Crown Prince Mohammed bin Salman’s U.S. Visit is Shopping Trip for War

Under normal circumstances, it would be a no-brainer to welcome a forward-looking young heir to the Kingdom of Saudi Arabia’s throne to Washington, CNBC says in its commentary piece. Saudi rulers tend to visit the U.S. when they are in their eighties, so it should be refreshing to see a younger face emerge among from one of the world’s richest countries, which is also home to Islam’s most holy places.

But we are not trading in normal circumstances.

Crown Prince Mohammed bin Salman markets himself as a domestic reformer with the ambition to unleash the potential of 32 million Saudi citizens. Given the immense social and political challenges Saudi Arabia faces, one is inclined to give MBS, as he is called, the benefit of the doubt. What if he succeeds in changing the kingdom for the better? Will the prince be the political reformer he claims to be?

But if the past is prologue and his high spending personal behavior any benchmark, he will more likely find himself in the company of bankrupt kleptocrats who harbor apocalyptic ambitions.

Prince Mohammed comes to Washington with the rhetoric of a domestic reformer, but under his arm, he clutches the shopping-list of a war-monger that includes the acquisition of nuclear reactors. He bought huge amounts of arms in Britain and now comes to meet with President Donald Trump, who is likely to sell him dual-use capability nuclear-reactors which will give him an ego-boost as the loyal U.S. ally in the region. The prince, in a charm offensive, will certainly curry favor on both sides of the political aisle, pitching Saudi Arabia as the frontline defense against Iran’s regional ambitions both to his country and to Israel.

Yet, the crown prince has personally overseen the destruction of neighboring Yemen with a civilian death toll of at least 5,000 and counting. And he has no plans to stabilize a poor neighbor whose chronic instability could threaten the security of his own country if this conventional proxy-war waged against the pro-Iran Houthi-led government in Yemen turns into a guerilla war. He also brazenly announced his ambition to acquire nuclear weapons if Iran acquired them.

A disastrous war in Yemen, the attempted isolation of Qatar, and ratcheting up hostility with Iran are strategic policy failures on the prince’s resume. So what kind of thinking and future does this young prince telegraph? Some observers speaking under condition of anonymity accuse Prince Mohammed of extreme narcissism, which clouds his judgment. Actors with such mindsets believe they must destroy the world in order to save it.
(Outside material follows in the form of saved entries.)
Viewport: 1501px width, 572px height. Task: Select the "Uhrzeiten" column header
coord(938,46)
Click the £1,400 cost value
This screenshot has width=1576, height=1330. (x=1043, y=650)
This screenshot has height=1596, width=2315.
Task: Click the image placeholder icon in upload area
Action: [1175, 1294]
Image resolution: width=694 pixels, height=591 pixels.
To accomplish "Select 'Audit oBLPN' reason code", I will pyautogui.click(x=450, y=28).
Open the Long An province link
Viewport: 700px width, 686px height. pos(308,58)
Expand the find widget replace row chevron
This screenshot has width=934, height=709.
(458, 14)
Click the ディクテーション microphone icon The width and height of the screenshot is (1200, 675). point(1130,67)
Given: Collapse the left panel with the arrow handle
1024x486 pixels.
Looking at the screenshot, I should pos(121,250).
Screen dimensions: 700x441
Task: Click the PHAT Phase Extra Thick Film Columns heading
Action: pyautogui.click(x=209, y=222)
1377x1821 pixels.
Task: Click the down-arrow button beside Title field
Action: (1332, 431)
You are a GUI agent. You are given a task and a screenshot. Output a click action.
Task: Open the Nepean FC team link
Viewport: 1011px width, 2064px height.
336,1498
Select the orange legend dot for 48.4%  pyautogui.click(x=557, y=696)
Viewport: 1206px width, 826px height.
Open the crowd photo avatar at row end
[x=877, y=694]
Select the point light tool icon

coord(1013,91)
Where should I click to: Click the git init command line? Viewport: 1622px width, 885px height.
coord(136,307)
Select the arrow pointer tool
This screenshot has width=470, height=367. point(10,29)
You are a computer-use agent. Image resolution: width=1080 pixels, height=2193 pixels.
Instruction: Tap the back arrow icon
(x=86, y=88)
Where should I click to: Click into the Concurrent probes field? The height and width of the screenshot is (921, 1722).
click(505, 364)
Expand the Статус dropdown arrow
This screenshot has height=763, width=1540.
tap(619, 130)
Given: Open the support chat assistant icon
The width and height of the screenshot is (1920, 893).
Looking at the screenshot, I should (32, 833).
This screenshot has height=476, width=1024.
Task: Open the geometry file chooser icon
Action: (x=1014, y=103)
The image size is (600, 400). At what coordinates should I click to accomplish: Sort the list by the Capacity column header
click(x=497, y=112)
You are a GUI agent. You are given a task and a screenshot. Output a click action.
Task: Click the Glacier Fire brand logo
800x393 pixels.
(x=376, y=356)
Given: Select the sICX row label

The crown prince also lacks moral insight. He strives for no moral greatness which hollows out his claims as a reformer. In the same interview, MBS said his father inculcated in him a deep value of history. His hawkishness will make Saudis and Yemenis feel humiliated. He is sure to be met with resistance from a seething youth sector and a marginalized religious establishment in his country that is far from being defeated. And regional players will hatch plans to resist him, or worse: attempt to dethrone him.

One hopes U.S. policy-makers will ask Prince Mohammed to visit the site of the World Trade Center while he is in New York City. The unprecedented terrorist attacks of 9/11 were not just perpetrated by Saudis; they occurred because the U.S. was seen as enabling the reckless agenda of the royal family with total disregard for the political well-being of Saudis, and that of Muslim peoples in the region and around the world. This perception has not vanished but has in fact metastasized. This means the U.S. still remains in danger emanating from the Kingdom of Saudi Arabia and its homegrown political monsters.

It is time for a sober assessment of whether Saudi Arabia is a strategic ally or a millstone around the U.S.’s neck.